Podany materiał:
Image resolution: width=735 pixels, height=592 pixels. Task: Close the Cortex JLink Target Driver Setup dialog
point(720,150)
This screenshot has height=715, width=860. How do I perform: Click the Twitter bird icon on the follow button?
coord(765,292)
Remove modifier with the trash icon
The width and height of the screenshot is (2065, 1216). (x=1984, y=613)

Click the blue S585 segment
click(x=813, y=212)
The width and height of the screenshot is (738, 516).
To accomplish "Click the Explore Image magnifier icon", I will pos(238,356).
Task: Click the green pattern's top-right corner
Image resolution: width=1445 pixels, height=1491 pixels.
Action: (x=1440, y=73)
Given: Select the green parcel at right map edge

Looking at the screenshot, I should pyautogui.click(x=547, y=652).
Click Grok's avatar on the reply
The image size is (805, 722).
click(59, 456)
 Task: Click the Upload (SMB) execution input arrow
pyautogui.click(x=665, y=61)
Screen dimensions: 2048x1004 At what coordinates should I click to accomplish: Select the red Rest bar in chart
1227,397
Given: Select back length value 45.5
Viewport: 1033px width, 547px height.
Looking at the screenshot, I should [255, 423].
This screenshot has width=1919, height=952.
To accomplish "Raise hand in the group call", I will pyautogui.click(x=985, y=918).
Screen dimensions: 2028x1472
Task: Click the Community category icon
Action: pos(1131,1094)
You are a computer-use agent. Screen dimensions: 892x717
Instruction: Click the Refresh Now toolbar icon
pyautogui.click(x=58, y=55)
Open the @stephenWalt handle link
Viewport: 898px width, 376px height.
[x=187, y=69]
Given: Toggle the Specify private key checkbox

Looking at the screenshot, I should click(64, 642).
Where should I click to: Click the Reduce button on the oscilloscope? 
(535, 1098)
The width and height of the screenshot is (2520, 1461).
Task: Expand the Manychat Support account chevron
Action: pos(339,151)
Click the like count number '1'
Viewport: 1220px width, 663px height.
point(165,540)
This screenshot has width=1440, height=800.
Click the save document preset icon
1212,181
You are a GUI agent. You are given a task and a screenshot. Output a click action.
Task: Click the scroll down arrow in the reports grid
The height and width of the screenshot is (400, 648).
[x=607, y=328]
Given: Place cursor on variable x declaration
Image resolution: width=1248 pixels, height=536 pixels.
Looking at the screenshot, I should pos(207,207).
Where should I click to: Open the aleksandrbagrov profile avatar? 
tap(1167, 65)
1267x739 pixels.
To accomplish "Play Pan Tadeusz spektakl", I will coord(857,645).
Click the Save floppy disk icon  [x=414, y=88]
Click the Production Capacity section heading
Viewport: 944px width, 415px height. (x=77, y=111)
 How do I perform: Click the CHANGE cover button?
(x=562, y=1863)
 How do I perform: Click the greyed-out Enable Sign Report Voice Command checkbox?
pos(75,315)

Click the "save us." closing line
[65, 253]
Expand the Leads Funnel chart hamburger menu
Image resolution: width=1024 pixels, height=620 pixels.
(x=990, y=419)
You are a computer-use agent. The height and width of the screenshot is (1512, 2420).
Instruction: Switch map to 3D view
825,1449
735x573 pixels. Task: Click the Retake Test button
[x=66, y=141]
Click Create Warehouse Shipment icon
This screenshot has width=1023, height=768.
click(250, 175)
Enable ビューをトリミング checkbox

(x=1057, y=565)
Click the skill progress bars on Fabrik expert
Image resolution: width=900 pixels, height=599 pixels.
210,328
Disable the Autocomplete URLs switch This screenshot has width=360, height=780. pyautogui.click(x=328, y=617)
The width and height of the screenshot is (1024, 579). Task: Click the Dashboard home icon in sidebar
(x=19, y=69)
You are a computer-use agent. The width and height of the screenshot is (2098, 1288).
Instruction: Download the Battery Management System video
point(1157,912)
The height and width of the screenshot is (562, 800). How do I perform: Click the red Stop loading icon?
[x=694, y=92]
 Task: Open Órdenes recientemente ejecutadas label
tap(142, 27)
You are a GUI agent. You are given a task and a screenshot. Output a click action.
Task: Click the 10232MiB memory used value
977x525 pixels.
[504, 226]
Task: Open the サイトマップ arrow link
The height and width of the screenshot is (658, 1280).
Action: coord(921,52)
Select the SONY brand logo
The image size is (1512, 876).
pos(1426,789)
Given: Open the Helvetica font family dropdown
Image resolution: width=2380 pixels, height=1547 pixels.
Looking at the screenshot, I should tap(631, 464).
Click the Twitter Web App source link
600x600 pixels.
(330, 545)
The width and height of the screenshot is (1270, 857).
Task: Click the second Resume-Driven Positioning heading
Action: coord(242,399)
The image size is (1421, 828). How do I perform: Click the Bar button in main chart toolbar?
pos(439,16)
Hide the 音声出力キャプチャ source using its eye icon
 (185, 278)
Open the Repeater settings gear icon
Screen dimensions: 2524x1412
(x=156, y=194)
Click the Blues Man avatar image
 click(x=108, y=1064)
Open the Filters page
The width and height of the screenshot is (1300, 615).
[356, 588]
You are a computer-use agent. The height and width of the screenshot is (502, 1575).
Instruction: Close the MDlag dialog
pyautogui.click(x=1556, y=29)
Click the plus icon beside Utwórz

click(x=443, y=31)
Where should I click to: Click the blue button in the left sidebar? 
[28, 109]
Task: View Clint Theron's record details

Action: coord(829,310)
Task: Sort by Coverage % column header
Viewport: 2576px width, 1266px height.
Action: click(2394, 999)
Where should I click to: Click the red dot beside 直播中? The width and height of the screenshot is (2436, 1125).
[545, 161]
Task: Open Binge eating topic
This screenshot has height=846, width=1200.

Co zrobić:
Znajdź w materiale powyżej każdy wiersz zawierający słowo „dimensions” i przepisz te wiersze w całości.

Pełna odpowiedź:
Screen dimensions: 2048x1004 At what coordinates should I click to accomplish: Select the red Rest bar in chart
Screen dimensions: 2028x1472
You are a computer-use agent. Screen dimensions: 892x717
Screen dimensions: 2524x1412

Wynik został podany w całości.